• Short problem
Count the lines in the items below that contain the string "Task", with case counting. Reply with the number alone.

• Information given

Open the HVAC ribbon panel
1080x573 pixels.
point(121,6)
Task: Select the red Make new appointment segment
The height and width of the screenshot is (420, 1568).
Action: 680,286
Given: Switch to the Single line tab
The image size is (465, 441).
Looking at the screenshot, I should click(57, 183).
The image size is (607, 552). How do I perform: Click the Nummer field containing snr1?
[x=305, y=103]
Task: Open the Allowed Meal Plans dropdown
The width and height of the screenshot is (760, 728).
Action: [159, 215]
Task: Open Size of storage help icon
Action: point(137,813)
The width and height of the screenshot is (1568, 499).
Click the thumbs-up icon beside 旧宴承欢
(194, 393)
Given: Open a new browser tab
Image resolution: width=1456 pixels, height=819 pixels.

• Solution to the exercise
3